* _Prompt_:
An exact copy of every record below is needed, with all pictures removed.

(Dataset entries)
□ □ □
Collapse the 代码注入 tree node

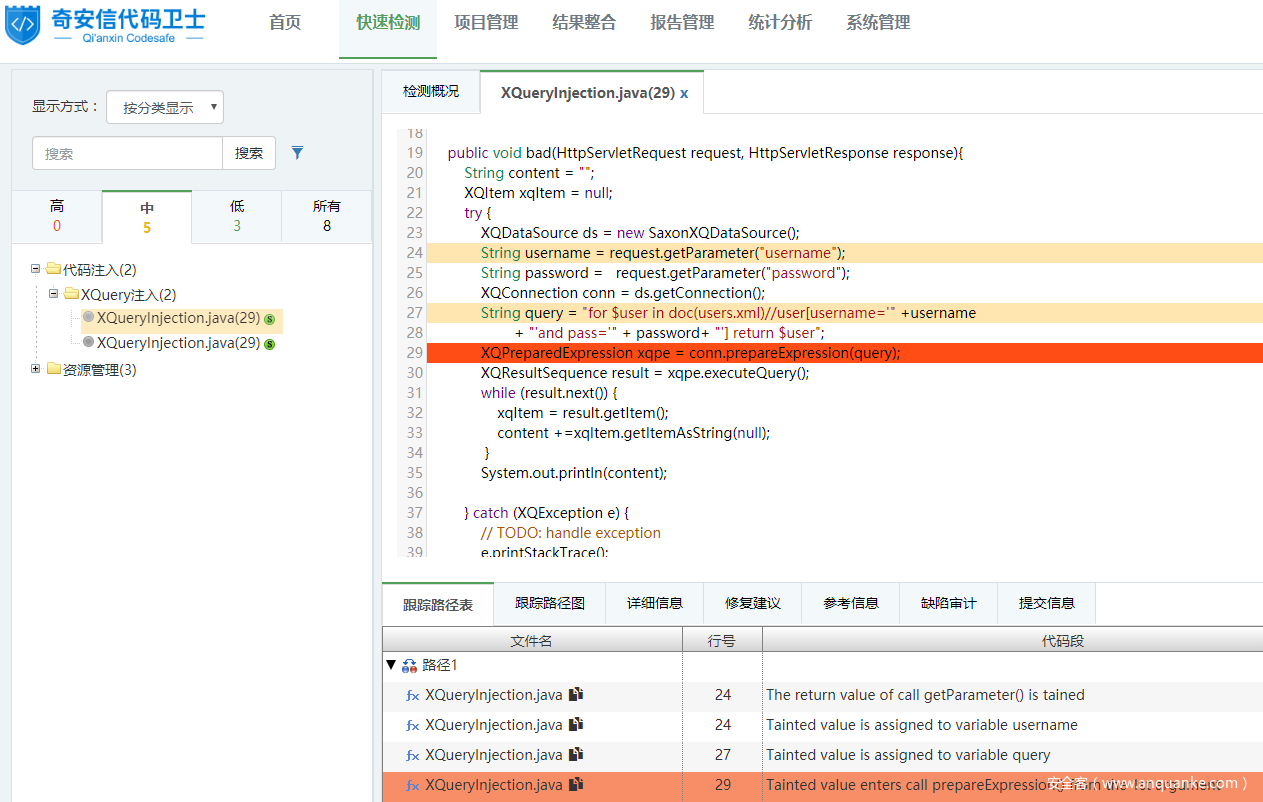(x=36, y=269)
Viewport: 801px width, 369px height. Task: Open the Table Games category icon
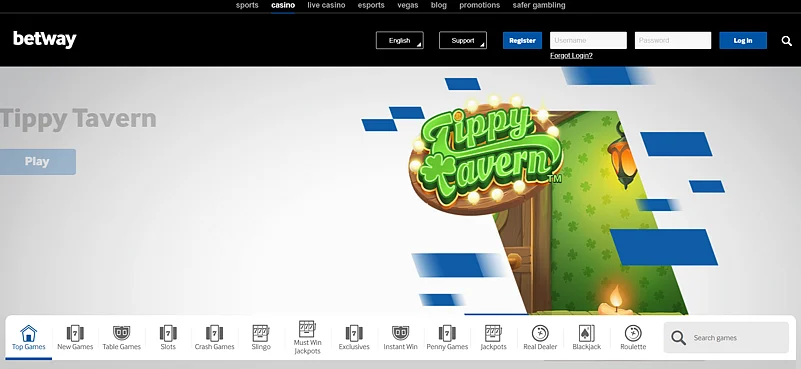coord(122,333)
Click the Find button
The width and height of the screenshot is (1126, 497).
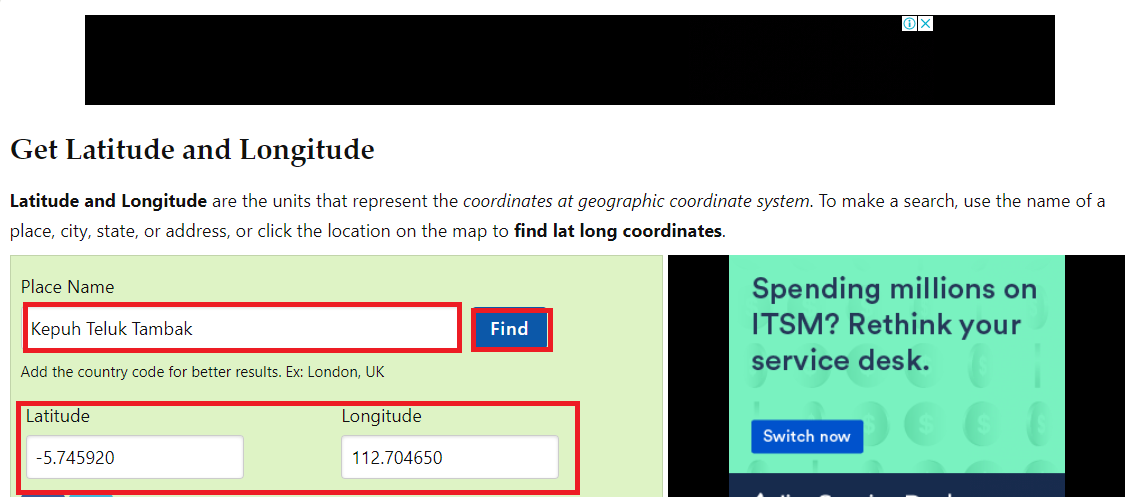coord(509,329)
□ □ □
* _Exercise solution_:
Collapse the 代码注入 tree node

(x=36, y=269)
Viewport: 801px width, 369px height. Task: Open the Table Games category icon
coord(122,333)
Click the Find button
The width and height of the screenshot is (1126, 497).
coord(509,329)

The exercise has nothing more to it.